The U.S. Department of Energy’s (DOE) Office of Fossil Energy (FE) and NETL recently selected Susteon to receive $1.25 million of funding to develop a novel catalytic non-thermal plasma (CNTP) technology using metallic/bi-metallic catalysts for utilizing CO2 as a soft-oxidant to produce ethylene and propylene from ethane and propane. This technology has a potential to operate at low temperatures, have flexible operations, be modular, and create a smaller carbon footprint than conventional methods.

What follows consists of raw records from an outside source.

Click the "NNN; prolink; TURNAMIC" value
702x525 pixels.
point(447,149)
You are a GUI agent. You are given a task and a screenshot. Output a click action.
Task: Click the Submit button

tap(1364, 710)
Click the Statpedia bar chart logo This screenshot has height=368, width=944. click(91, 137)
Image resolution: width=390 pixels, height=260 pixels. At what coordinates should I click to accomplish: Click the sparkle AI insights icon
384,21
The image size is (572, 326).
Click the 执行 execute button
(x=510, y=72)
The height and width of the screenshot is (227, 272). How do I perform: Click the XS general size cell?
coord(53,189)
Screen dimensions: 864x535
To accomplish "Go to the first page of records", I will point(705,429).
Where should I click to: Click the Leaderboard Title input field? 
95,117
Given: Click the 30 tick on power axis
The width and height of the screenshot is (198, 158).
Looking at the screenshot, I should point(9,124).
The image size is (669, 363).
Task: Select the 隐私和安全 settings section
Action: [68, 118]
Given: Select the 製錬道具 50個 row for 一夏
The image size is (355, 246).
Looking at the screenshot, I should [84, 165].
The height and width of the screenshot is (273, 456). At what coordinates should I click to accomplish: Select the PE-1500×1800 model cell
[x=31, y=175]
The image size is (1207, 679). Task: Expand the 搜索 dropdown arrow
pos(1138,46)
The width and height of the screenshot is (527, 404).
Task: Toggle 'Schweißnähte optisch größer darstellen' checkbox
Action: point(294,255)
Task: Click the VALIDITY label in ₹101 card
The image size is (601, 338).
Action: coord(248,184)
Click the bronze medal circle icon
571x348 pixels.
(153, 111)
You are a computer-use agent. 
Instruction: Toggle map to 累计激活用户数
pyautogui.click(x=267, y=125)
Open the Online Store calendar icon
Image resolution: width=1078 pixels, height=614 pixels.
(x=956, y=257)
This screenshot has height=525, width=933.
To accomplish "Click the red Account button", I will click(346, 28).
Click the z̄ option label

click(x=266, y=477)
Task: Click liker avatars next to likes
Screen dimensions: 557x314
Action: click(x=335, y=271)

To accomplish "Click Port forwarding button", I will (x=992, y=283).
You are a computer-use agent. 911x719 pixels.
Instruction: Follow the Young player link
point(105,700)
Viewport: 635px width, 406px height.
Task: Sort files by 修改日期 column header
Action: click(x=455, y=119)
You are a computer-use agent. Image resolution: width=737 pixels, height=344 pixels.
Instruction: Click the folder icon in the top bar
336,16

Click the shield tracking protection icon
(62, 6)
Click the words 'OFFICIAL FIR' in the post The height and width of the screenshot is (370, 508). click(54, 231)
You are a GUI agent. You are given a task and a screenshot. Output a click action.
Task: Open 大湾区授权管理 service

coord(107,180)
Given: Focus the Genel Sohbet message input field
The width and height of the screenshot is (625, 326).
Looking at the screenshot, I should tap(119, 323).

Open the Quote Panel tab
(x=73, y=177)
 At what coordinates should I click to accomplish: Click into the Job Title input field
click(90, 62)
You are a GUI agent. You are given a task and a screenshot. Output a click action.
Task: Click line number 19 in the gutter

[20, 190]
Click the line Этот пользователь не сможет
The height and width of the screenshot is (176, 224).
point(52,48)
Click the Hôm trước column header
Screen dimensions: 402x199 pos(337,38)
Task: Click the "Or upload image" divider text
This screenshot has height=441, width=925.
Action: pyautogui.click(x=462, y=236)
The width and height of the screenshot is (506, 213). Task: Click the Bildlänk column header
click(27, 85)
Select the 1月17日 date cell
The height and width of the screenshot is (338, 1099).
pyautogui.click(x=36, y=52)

The key step in this conversion is the plasma assisted catalytic conversion of CO2 to CO and subsequent conversion of ethane and propane to ethylene and propylene through well-known oxidative hydrogenation chemistry. The proposed CNTP technology offers many advantages such as low temperature operation (100 to 300°C vs. 700 to 900°C for conventional steam cracking), short start up time (minutes vs. several hours), wide turndown ratio, smaller footprint, multiple stop/starts capability, on-demand operation, and modularity. Scaling of this technology from the laboratory to bench, pilot and commercial scale would be accomplished by employing industrially deployed plasma reactor designs.
Non-thermal plasmas can generate reactive species at low temperatures, which allows us to perform chemical reaction at low temperatures. This cannot be realized in conventional chemistry. The existing route of steam cracking of alkanes emits around 1 to 2.5 metric tons (MT) of CO2 for every MT of olefin (ethylene/propylene) formed. Life Cycle Analysis (LCA) of the CNTP process indicates that the new process utilizes 0.92 MT of CO2 per MT of olefin products when renewable power is used. The CO2 avoided is thus about 3 MT per MT of olefin product.
Carbon negative processes such as this has a potential to reduce industrial CO2 emissions substantially, while producing valuable chemicals at competitive costs. At the end of this project, the technology should be ready for a pilot-plant testing.